Review by Jennifer Doll
How do you accept being accepted when it means giving up your secrets? Celi Rivera is a twelve-year-old bomba dancer who is nervously awaiting her first menstruation while navigating complex personal relationships–from a family that can’t seem to give her enough privacy, to her friend Magda awakening to a genderfluid identity, to her fateful first crush. She dreads the Moon Ceremony her mother has planned for her, but how can she stop something so inevitable? Salazar artfully navigates Celi’s relationship to her Mexican-Puerto Rican upbringing and multiracial identity, and how it intersects her feelings about puberty. Salazar emphasizes the cultures that weave Celi’s family with passages written in both Spanish and Nahuatl and numerous meditations on indigenous beliefs. One of the most powerful scenes occurs halfway through the book when Celi’s friend Magda has a ceremony, with friends and family present, to assume the role of xochihuah, a Nahuatl word describing someone who has both female and male energy. Magda takes a new name, Marco, and represents as a boy, using male pronouns for the remainder of the book.
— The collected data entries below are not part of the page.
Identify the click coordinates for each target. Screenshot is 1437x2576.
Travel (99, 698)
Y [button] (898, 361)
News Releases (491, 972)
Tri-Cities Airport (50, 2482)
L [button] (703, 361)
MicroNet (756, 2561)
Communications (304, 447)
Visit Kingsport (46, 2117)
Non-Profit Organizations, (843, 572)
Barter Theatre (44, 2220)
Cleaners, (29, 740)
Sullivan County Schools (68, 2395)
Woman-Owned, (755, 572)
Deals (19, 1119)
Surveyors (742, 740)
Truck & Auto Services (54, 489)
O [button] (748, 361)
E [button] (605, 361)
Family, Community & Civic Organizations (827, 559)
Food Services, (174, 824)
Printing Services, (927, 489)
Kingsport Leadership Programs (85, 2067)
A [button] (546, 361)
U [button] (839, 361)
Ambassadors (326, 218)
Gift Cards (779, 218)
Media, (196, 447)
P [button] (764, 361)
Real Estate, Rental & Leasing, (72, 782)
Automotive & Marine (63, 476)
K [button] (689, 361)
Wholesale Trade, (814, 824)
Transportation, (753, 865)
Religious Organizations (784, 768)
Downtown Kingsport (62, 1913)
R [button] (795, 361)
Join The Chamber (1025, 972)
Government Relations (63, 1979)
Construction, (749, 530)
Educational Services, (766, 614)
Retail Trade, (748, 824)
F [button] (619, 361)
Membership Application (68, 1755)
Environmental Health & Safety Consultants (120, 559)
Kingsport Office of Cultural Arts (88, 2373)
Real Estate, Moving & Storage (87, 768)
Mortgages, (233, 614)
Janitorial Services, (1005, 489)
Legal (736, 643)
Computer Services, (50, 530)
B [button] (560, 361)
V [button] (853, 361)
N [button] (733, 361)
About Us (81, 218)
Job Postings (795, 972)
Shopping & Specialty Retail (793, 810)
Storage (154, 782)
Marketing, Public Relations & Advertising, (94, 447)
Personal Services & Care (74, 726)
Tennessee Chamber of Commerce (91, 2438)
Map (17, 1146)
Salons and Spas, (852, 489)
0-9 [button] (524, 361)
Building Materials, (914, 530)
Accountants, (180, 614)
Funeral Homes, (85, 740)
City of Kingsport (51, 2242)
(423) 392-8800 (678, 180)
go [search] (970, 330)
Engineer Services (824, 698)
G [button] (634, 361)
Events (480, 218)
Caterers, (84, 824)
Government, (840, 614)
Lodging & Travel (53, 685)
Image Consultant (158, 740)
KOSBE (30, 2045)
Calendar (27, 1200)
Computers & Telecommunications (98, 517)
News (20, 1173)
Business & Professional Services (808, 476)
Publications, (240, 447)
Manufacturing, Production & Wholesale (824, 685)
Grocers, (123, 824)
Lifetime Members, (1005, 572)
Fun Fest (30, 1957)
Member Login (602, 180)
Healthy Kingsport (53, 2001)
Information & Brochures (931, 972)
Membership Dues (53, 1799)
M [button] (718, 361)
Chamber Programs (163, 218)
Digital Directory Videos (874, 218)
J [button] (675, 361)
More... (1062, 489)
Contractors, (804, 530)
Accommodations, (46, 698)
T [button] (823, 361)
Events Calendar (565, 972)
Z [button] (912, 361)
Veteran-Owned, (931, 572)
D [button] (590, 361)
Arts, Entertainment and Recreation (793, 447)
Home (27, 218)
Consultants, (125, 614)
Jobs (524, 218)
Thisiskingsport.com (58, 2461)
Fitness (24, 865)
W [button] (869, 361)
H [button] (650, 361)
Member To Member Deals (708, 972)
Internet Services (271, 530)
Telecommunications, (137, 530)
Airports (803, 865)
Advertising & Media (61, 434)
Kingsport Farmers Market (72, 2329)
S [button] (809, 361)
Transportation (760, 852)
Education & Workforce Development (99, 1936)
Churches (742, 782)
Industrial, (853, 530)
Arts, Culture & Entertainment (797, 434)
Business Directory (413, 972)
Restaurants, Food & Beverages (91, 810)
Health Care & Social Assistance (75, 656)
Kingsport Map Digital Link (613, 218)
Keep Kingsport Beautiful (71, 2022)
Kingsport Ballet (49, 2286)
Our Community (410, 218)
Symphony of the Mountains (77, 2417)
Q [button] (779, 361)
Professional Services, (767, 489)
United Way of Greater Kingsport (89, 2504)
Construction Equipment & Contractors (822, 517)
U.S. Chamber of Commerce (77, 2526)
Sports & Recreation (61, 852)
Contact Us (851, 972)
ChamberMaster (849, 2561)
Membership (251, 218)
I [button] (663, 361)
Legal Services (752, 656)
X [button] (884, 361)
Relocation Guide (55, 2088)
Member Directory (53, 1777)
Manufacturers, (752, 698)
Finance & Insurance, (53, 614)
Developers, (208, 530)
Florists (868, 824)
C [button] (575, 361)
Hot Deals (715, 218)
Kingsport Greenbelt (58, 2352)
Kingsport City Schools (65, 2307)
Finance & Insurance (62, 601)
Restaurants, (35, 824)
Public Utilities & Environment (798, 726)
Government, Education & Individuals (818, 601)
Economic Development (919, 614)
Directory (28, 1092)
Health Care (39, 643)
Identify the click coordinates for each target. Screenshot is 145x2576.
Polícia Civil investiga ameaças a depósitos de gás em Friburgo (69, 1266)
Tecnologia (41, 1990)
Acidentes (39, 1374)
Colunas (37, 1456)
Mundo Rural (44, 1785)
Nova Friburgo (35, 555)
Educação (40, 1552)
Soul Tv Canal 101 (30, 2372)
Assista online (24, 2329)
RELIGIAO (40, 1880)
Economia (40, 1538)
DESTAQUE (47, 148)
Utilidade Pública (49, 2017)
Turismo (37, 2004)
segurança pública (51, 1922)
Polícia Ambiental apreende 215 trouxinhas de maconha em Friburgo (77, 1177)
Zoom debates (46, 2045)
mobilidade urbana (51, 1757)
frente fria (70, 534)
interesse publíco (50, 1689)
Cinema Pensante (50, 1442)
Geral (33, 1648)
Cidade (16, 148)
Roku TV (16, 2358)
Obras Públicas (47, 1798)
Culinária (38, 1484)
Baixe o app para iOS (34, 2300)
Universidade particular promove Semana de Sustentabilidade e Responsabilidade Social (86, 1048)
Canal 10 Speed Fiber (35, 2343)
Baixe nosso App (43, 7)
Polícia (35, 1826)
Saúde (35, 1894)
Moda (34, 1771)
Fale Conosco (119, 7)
Later, when Celi has her moon ceremony after her first menstruation, Marco is included in the ceremony and also honored for coming of age in a powerful acknowledgement that navigating menstruation and being included in communities of support for people who menstruate is an important part of genderfluid lives as well. Engaging books about puberty and menstruation are already vanishingly rare, and Salazar’s tale is exceptional for the ways in which she challenges societal narratives surrounding menstruation, coming of age, and gender. The Moon Within is a beautiful and comforting story which can help preteens explore their feelings and fears about menstruation. In the author’s note, Salazar expresses a need to counter the negative, harmful way in which many communities, influenced by centuries of colonial oppression, treat the subjects of menstruation and gender-expansive people. She is resoundingly successful at pushing back and reclaiming a space where gender identity and menstruation can be discussed in multicultural contexts without shame.
The Moon Within. (2019). Aida Salazar. Arthur A. Levine Books. 190 pgs.
Jennifer Doll is a PhD Student in Educational Psychology at the University of Minnesota.